The painting below is titled "Solitude". In works by Author, Journalist, and Editor, Hara Estroff Marano, she wrote “As the world spins faster and faster—or maybe it just seems that way when an email can travel around the world in fractions of a second—we mortals need a variety of ways to cope with the resulting pressures. We need to maintain some semblance of balance and some sense that we are steering the ship of our life. Otherwise we feel overloaded, overreact to minor annoyances and feel like we can never catch up. As far as I'm concerned, one of the best ways is by seeking, and enjoying, solitude. Solitude is a time that can be used for reflection, inner searching or growth or enjoyment of some kind. Deep reading requires solitude, so does experiencing the beauty of nature.”

She also said “Solitude suggests peacefulness stemming from a state of inner richness. It is a means of enjoying the quiet and whatever it brings that is satisfying and from which we draw sustenance. It is something we cultivate. Solitude is refreshing; an opportunity to renew ourselves. In other words, it replenishes us”.

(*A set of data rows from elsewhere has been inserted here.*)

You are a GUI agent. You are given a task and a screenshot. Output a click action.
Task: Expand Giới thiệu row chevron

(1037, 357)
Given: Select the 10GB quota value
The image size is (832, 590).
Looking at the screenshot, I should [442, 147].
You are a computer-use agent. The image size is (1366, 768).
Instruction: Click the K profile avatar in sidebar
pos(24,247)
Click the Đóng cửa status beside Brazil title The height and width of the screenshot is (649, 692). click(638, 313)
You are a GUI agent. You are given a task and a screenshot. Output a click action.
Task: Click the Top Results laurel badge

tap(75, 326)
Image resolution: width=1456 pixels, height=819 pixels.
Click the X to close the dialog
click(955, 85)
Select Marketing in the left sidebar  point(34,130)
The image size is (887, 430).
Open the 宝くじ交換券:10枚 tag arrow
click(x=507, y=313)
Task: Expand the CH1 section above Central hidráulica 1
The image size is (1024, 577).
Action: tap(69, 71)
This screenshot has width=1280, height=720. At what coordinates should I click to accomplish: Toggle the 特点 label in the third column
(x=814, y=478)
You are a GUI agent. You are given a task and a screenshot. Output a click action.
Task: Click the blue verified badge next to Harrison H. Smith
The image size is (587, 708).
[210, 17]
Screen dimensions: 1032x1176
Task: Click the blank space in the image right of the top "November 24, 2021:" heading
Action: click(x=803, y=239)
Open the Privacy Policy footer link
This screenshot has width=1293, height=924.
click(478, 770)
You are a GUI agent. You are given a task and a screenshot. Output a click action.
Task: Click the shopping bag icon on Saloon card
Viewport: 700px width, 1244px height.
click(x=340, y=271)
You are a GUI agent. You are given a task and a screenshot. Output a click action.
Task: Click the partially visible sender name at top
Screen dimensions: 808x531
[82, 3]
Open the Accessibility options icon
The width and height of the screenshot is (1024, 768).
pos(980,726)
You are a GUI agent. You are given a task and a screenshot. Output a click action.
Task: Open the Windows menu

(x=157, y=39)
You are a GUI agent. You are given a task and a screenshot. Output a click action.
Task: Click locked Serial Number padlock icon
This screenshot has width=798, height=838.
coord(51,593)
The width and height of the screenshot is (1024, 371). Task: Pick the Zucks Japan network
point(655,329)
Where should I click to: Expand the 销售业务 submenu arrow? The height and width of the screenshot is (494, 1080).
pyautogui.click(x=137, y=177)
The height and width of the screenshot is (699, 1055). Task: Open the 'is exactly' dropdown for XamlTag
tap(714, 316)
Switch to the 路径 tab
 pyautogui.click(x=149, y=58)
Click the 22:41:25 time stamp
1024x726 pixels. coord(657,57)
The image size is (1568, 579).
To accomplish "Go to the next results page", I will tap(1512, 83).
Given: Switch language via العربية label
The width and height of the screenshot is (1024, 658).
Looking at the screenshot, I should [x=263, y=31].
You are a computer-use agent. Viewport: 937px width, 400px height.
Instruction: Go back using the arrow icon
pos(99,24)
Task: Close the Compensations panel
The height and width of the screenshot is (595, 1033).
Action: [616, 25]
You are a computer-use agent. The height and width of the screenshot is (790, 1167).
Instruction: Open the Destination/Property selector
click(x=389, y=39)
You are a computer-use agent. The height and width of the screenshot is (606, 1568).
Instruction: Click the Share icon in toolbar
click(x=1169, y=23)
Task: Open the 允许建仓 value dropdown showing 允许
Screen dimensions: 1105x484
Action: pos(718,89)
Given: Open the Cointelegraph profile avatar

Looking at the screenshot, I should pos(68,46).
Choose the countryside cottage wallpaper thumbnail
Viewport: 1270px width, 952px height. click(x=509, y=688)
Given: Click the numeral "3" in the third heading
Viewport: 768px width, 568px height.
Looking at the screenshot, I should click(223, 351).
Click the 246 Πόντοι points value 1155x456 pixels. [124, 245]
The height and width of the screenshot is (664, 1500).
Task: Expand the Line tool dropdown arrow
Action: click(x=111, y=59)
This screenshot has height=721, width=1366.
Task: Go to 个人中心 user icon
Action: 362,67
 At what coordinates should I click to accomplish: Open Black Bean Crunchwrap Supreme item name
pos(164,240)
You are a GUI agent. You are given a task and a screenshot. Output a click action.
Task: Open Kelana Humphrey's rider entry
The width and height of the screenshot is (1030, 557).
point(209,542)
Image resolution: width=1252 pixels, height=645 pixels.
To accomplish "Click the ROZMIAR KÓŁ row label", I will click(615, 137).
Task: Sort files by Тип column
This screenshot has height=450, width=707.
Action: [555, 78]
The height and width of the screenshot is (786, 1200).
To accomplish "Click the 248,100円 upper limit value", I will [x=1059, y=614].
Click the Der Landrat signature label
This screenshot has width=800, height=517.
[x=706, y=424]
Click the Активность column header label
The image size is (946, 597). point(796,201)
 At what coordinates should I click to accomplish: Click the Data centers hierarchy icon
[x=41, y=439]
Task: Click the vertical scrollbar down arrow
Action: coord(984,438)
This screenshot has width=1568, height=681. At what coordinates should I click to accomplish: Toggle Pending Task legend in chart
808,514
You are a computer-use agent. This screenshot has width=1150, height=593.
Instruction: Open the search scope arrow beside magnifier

It is with these thoughts that I named this painting “Solitude”. It is my hope the viewing of this painting of a camper warmed by a blazing campfire while observing a sunset from a snow covered mountain clearing can provide you a momentary escape from the fast paced, high pressured world and a means to renew and recharge yourself.

This painting below is based on a view from my living room window plus a huge amount of imagination. When we purchased our house many years ago, one of the benefits associated with its location was that the house was in a water privileged community and our property was listed as “Water View”.

What went unsaid was that our “Water View” property provided a seasonal view of the near-by water during times when trees were barren. Additionally, that view was only available from our living room window located on the upper level of our house.

So, now in retirement I sit each early morning drinking coffee and looking out the living room window. My view is a background glimpse of glistening water and the treetops of Gibson Island. The foreground consists of houses to the left and right and the sight of some marsh grass beyond the neighbor’s property.

 However, not too long ago, I allowed my imagination to enhance my morning view, and that led to thispainting that I’ve titled “Water View”.

 As I look from my living room I look directly east. My imaginary scene has the early morning sun rising over the treetops of Gibson Island. While my actual view of the water is that of sunlight glistening, my imaginary view placed a waterfall in place of the glistening water and extended the water flowing from the falls to the marsh grass.

 With apologies to my neighbors, I turned their houses into large rocks and placed trees for framing the view.

 For those that are wondering or suspecting some hallucinating influence on my imagination, the strongest thing consumed when creating this image was straight coffee served black.

 I hope you can enjoy the painting as well as my imagination.